CIRM-funded scientists discover a new way to make stem cells using antibodies

antibodies to help develop stem cells

We know how antibodies perform in our body to restrict the foreign invasions, so that we can protect ourselves from various illnesses caused by viruses and bacteria.

Other than these usual physiological activities, they are found to have lent their hands in the development of Induced Pluripotent Stem Cells by using external parameters. This is what we can take it as a major breakthrough in the field of medical science, which could be effective in producing different drugs, and medicinal therapies to combat a range of diseases.  

In a recent research by the scientists at The Scripps Research Institute (TSRI), it is proved that antibodies could be a useful component to a new approach as “reprogramming” ordinary adult cells into stem cells or induced pluripotent cells. And to do the “reprogramming” techniques into the DNA’s of the adult cells, no invasive procedures are needed to be followed as is with the “reprogramming of stem cells in the human body”.

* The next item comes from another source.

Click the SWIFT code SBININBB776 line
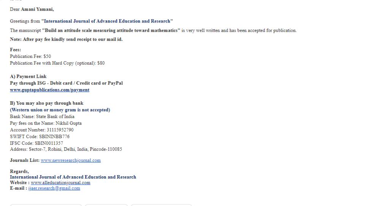Image resolution: width=380 pixels, height=206 pixels. [40, 136]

We already have an insight into how induced pluripotent cells act to differentiate into any cell types and proliferate in the body. With potentials like self-renewal, iPSCs are ideal to be used as a model to identify the  etiology of diseases, find new drugs or therapy using stem cells of patients. However, the same functions can be executed by the human antibodies too. This is what scientists at the Scripps Research Institute (TSRI) have focused on this new development. The finding of the study has been made available online in the Nature Biotechnology.

Why Antibodies are Better Than iPSCs?

The process of developing iPSCs involves a manipulation of the genome in the DNA of fibroblasts, found in the skin or connective tissues. These cells could easily be converted into stem cells or iPSCs by adding four transcription gene factors of the DNA of these cells. However, the antibodies as found by the scientists do not follow the same path once introduced to the  mature cells, and replace three key transcription gene factors to bind to the proteins of the cells.

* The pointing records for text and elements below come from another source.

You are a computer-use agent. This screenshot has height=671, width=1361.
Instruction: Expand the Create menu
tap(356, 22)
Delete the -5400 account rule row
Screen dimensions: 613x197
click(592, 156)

Using four transcription genes,s including Oct4, Sox2, Klf4 and c-Myc into the nucleus of the mature or adult cells derived from the patients’ own cells, iPSCs are developed for a variety of medical purposes, say organ regeneration or cell therapies. There have been a few evidences of risks of producing iPSCs cells, hence we fail to experience much practical use of these cells in the medical field.

The development of iPSCs cells depend on the OSKM theory, meaning using these four protein factors and encoding them, they reprogram cells into induced pluripotent cells.

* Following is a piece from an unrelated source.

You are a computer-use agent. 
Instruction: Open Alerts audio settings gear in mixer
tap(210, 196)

However, the insertion of those proteins into the genes can invite the attack of viruses, or overproduction of nuclear manipulation techniques may cause cancer to the DNA cells. On the other hand, the production of iPSCs through nuclear reprogramming fosters the  collections of different variable properties.

While antibodies do not use any extra DNA as iPSCs to reprogram mature cells into stem cells or iPSCs, it takes into account only three key transcription gene factors excluding the fourth transcription gene factor Klf4.

Hence, iPSCs derived from antibodies could have fewer mutations, and better properties to be used as an effective model in the lab.

The Process Of The Study

The research was carried out on a collection of 100 million human antibodies to examine if any of the antibody could develop iPSCs by replacing OSKM transcription factors. The process was examined on the fibroblasts of mice, and cultured in the lab using first two factors of OSKM such as Oct4 and Klf4. Later on, the entire library of antibodies was placed in the culture tray to find a replacement of functions of other two  gene factors such as Sox2 and c-Myc. The study had a  positive outcome with a development of iPSCs with antibody triggering  the DNA sequencing response. It focused on the replacement of Oct4 using the same technique. However, it was not possible to find any replacement of fourth transcription gene factor Klf4.

The objective is now more concentrated on finding a fourth gene factor replacement to make the whole process shifted on antibody’s insertion for iPSCs production. And once we would be able to do it, we will have less number of negative outcomes.